Par ailleurs, le 25 avril 2006, lors d'une réunion du conseil de la CNSA, il aurait été décidé de l'affectation partielle de fonds au financement du recrutement et de la formation de trois cents éducateurs sportifs au bénéfice de fédérations de sport adapté. Cette information est-elle exacte, monsieur le ministre ?

Cette décision est particulièrement choquante. Je rappelle que le budget de la CNSA, financé par les salariés à travers les cotisations sociales et la journée annuelle de travail gratuite, ne doit pas financer une activité qui est du ressort du budget de l'éducation nationale et donc de l'État. À l'issue de cette réunion, de nombreux membres du conseil de la CNSA auraient d'ailleurs demandé à leur président de notifier au Gouvernement leur opposition à cette décision.

Monsieur le ministre, où est la transparence ? Pouvez-vous nous donner des explications ?

Il faut assurer une meilleure visibilité des enveloppes budgétaires et de leur répartition dans le but de mieux connaître les besoins analysés au niveau local.

En l'état actuel, malgré de nouvelles sources gérées par la CNSA, les financements sont loin de couvrir les besoins de l'ensemble des personnes âgées.

Je tiens à évoquer un autre défi, celui de la prise en charge des personnes handicapées vieillissantes. À soixante ans, celles-ci sont souvent renvoyées des établissements spécialisés. Environ 650 000 personnes sont aujourd'hui concernées.

Déjà lourd à prendre en charge pour les familles, le handicap est encore plus difficile à appréhender lorsqu'il est cumulé avec l'âge. Que devient-on quand on est handicapé, particulièrement handicapé mental, et que l'on atteint l'âge de soixante ans ? Passé ce stade, les institutions considèrent ces citoyens non plus comme des handicapés, mais comme de simples personnes âgées, ne leur proposant donc pas d'accueil spécifique.

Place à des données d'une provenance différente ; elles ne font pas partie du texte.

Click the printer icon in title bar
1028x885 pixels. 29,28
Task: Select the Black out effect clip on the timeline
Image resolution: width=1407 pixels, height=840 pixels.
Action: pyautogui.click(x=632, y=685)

À l'exception de certaines initiatives locales individuelles dispersées sur le territoire, il n'y a, à ce jour, aucun système coordonné en France pour faire face à ce problème singulier et, compte tenu de l'augmentation de l'espérance de vie, inexorablement croissant. Or quelque 400 000 personnes handicapées depuis leur plus jeune âge ont aujourd'hui dépassé la soixantaine. Au total, la population handicapée vieillissante est estimée à 650 000. C'est ainsi que 70 % des actuels porteurs de la trisomie 21 devraient vivre au-delà de cinquante ans.

Le rapport de M. Paul Blanc intitulé : « Une longévité accrue pour les personnes handicapées vieillissantes : un nouveau défi pour leur prise en charge » dénonce une situation alarmante. Selon lui, « les personnes handicapées vieillissantes et leur famille vivent dans la hantise d'être virées de l'établissement qui les héberge après soixante ans ».